(Collected data)
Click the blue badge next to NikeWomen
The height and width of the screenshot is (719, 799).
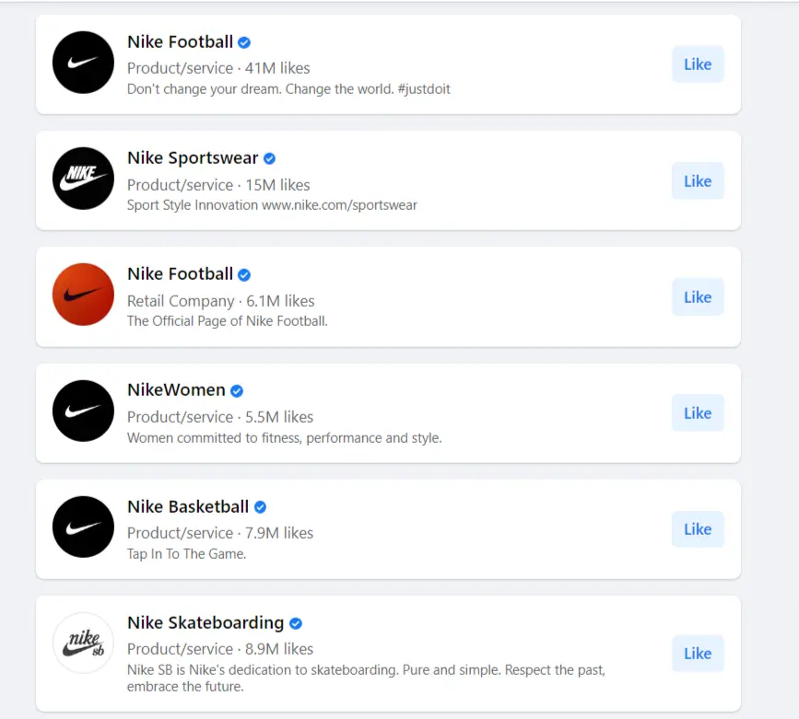237,389
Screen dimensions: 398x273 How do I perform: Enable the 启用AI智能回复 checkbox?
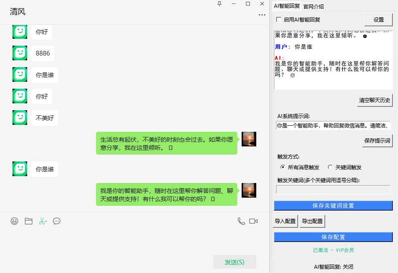click(x=278, y=19)
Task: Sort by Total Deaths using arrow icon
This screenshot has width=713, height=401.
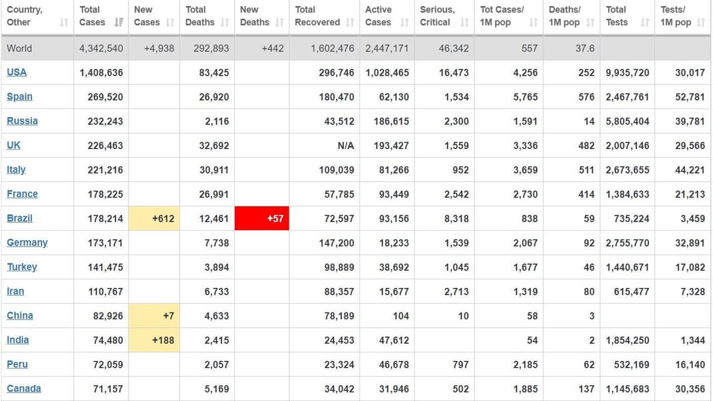Action: click(x=225, y=23)
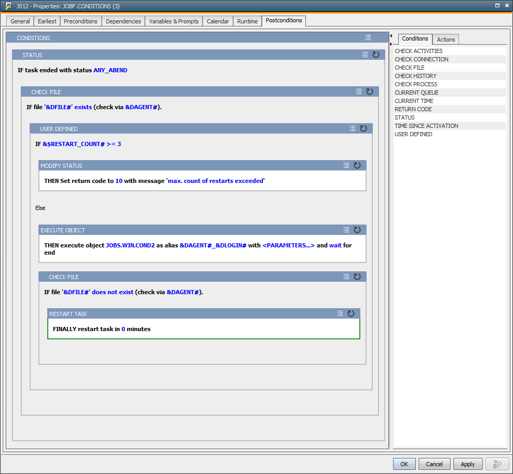Click the refresh icon in STATUS block header
Viewport: 513px width, 474px height.
point(376,55)
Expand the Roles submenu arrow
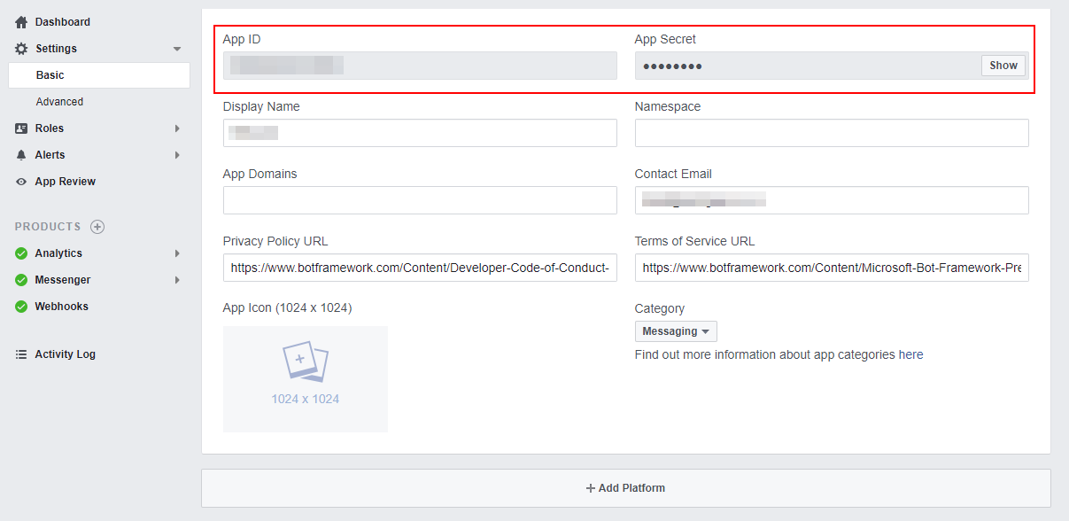This screenshot has height=521, width=1069. coord(177,128)
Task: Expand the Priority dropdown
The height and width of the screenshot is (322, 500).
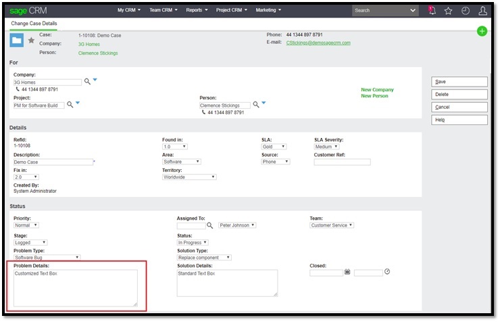Action: [x=26, y=225]
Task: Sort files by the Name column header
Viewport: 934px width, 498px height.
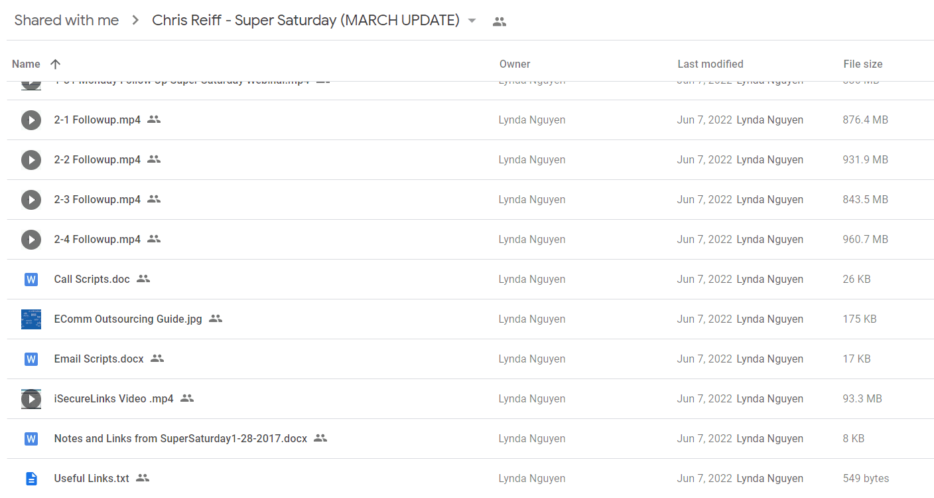Action: pos(27,64)
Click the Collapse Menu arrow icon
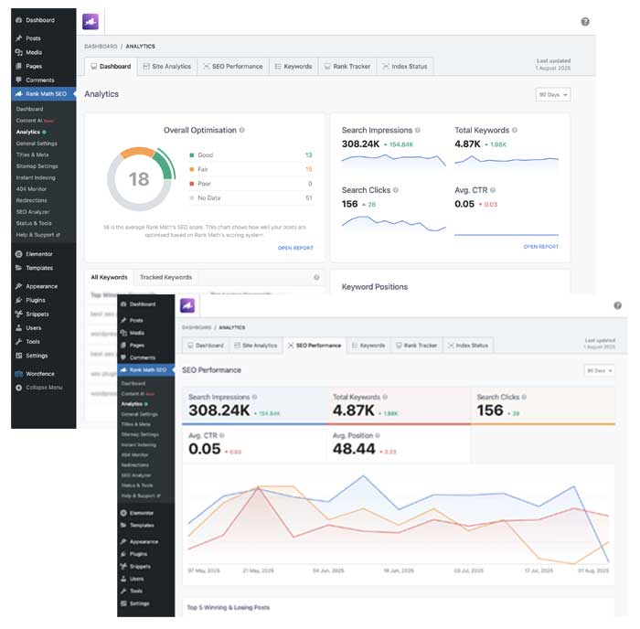This screenshot has width=640, height=629. [x=19, y=388]
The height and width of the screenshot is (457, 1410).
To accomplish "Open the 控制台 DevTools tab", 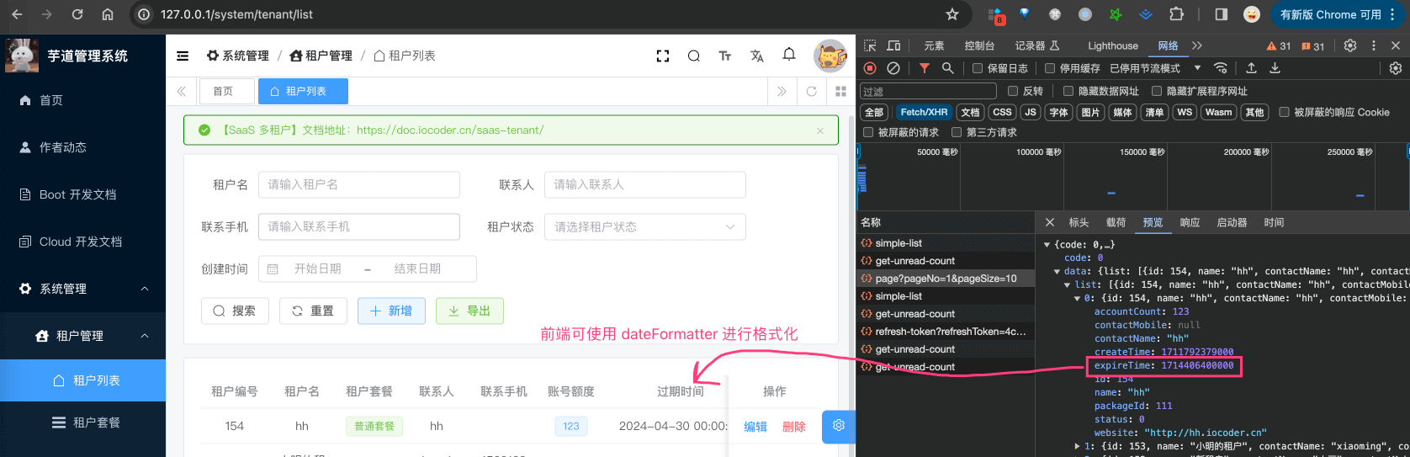I will point(979,46).
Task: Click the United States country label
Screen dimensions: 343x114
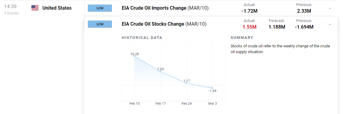Action: pos(57,8)
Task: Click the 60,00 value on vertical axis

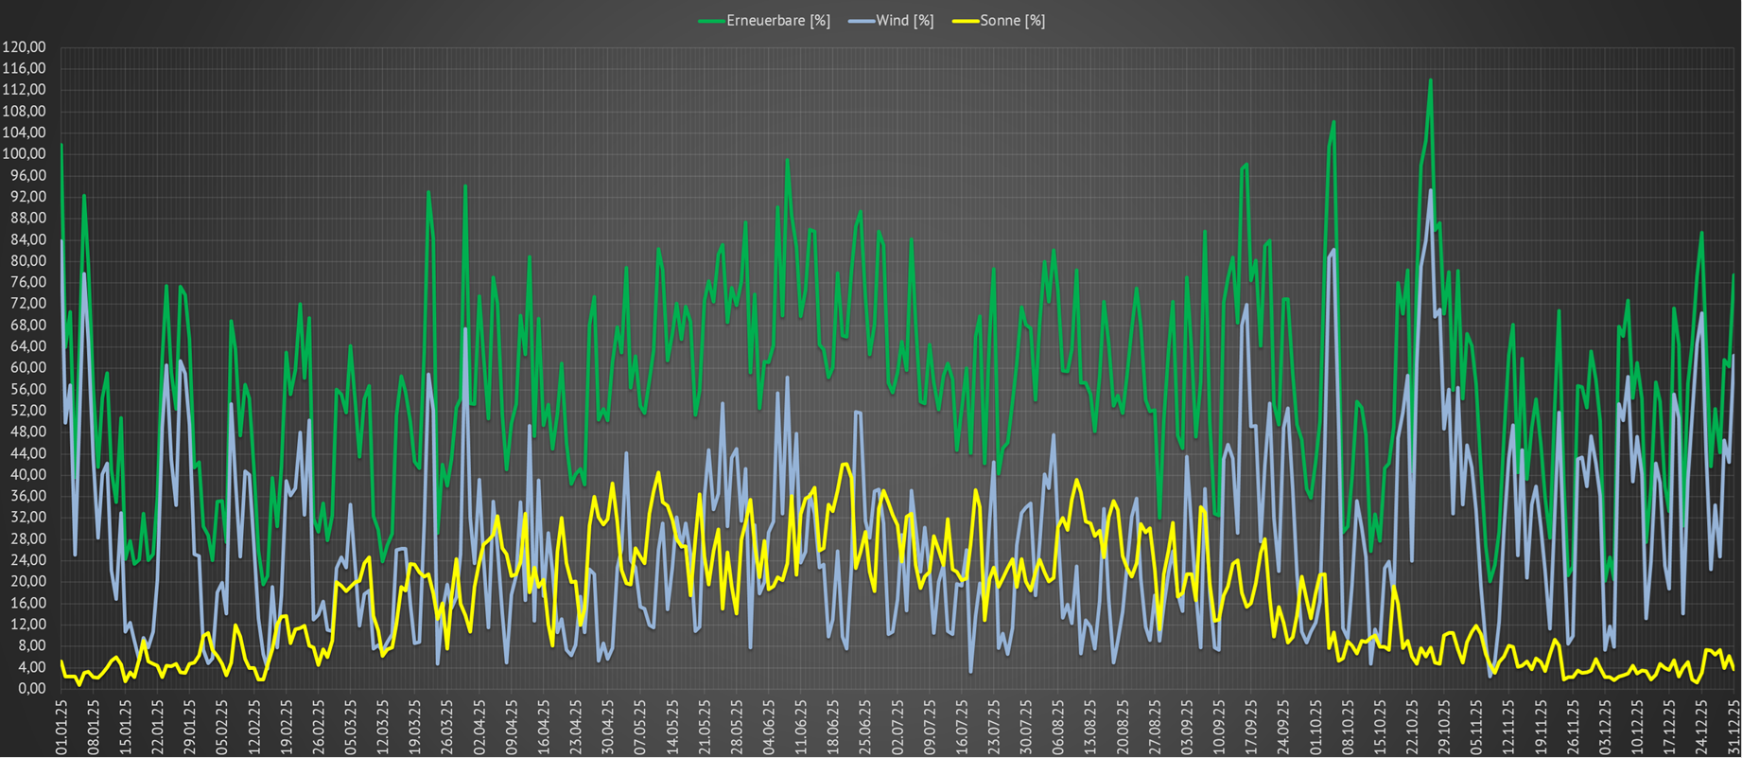Action: coord(26,368)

> [Work required] List all lines from the entries that include the word "Sort".

> [Problem solution]
Task: Sort by Total Deaths using arrow icon
Task: Sort files by the Name column header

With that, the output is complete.